Die neueste Zufallsstichprobe der Statistik Austria hat bei 1432 Österreicherinnen und Österreichern über 16 genau eine Person gefunden, die am Coronavirus erkrankt war. Die Stichprobe wurde in der Zeit vom 21. bis 24. April durchgeführt. Daraus ergaben sich, laut Statistik Austria, zum 24. April eine geschätzte Anzahl von 3.400 Coronakranken in Österreich und eine Obergrenze (aus einem 95-Prozent-Konfidenzintervall) von knapp unter 11.000.

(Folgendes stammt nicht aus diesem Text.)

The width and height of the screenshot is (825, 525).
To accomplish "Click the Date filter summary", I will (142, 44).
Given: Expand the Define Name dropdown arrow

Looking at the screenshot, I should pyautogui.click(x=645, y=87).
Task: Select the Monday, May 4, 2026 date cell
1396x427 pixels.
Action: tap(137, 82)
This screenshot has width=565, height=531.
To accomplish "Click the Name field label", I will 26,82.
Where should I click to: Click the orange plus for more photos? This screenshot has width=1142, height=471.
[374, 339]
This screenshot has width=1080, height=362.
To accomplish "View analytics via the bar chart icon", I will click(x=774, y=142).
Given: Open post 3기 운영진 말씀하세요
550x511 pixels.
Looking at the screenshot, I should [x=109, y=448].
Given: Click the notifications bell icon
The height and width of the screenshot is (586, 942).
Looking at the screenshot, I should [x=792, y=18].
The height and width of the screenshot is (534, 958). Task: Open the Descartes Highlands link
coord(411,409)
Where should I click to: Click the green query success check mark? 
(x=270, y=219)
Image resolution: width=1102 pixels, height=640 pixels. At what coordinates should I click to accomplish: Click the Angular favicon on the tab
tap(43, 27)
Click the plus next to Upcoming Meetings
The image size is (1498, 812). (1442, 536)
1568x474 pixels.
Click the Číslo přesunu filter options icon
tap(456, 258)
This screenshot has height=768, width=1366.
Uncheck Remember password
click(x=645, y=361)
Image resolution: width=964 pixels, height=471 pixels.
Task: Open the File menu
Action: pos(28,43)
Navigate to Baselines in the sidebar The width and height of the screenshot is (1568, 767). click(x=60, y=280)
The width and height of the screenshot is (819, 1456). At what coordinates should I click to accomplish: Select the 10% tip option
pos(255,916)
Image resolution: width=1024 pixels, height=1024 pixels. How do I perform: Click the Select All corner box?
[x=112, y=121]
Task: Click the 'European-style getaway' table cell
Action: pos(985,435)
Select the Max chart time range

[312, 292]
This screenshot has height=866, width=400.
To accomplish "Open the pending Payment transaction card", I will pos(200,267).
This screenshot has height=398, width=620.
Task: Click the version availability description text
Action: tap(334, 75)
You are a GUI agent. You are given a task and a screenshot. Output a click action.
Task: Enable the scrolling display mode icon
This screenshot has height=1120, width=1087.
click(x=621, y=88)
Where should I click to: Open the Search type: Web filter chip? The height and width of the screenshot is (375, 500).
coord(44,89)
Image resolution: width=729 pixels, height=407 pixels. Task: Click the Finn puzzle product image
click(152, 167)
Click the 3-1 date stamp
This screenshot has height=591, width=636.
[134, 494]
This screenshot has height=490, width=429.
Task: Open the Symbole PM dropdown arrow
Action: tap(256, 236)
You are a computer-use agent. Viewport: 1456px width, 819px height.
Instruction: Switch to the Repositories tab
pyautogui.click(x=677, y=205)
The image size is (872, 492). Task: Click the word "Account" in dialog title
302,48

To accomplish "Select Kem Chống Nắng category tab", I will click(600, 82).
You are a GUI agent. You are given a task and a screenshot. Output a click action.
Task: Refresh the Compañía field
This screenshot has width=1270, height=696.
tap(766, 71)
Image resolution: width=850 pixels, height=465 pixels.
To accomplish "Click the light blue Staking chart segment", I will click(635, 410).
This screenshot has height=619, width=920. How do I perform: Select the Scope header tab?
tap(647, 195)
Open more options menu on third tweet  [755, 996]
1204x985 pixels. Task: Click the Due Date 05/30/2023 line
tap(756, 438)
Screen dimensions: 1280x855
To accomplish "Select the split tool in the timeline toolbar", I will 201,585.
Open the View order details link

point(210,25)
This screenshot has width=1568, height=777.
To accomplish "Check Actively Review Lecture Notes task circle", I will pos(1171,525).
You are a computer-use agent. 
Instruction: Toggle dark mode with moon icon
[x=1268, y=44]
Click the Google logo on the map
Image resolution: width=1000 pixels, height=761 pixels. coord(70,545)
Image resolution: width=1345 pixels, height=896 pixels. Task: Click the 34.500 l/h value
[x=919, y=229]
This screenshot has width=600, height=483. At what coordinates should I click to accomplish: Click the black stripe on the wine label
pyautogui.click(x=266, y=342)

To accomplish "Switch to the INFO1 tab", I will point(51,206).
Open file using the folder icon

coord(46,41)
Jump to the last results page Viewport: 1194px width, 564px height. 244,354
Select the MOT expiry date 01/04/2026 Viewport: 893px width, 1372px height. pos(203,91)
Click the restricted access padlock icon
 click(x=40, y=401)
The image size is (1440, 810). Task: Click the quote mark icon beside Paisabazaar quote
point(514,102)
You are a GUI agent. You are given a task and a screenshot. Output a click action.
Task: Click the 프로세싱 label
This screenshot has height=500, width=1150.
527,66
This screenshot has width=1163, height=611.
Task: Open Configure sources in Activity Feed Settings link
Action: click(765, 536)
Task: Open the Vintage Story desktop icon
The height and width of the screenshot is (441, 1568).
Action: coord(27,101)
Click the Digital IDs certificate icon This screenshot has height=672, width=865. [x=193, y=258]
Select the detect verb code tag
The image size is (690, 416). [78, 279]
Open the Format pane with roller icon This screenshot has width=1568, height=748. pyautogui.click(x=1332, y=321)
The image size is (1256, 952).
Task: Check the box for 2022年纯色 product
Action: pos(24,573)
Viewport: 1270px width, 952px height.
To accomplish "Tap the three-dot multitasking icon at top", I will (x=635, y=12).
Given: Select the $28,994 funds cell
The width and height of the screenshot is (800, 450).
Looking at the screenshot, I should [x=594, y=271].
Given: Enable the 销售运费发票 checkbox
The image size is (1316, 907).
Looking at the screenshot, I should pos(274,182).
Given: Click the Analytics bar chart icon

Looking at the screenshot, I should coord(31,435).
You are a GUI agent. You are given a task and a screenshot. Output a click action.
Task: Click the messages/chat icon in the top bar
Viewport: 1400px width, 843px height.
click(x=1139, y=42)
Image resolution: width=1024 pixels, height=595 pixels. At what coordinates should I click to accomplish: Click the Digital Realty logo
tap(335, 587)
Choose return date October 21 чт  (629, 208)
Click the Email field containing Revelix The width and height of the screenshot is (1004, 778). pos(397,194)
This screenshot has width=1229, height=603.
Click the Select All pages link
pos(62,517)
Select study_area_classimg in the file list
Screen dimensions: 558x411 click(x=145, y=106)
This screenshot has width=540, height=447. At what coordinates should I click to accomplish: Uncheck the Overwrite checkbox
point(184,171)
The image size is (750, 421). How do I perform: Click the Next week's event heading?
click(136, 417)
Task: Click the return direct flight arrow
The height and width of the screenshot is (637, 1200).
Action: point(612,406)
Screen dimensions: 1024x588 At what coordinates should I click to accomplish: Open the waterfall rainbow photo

Ich möchte in diesem kurzen Artikel zwei Dinge erklären. Erstens ist die angegebene Obergrenze von 11.000 wohl eine recht grobe Approximation der tatsächlichen 95-Prozent-Konfidenzintervallsobergrenze und unterschätzt diese doch um einiges. Zweitens kann man mit ein bisschen mehr Information, die sich leicht bekommen ließe, einen etwas genaueren Schätzer mit besserem, exakterem Konfidenzintervall bekommen. Natürlich ändert das Ganze nichts an der allgemeinen Erkenntnis, dass wir von einer Herdenimmunität weit weg sind. Ich möchte ich auch dem Team der Statistik Austria danken, denn sie haben alle meine Fragen extrem rasch und gut beantwortet.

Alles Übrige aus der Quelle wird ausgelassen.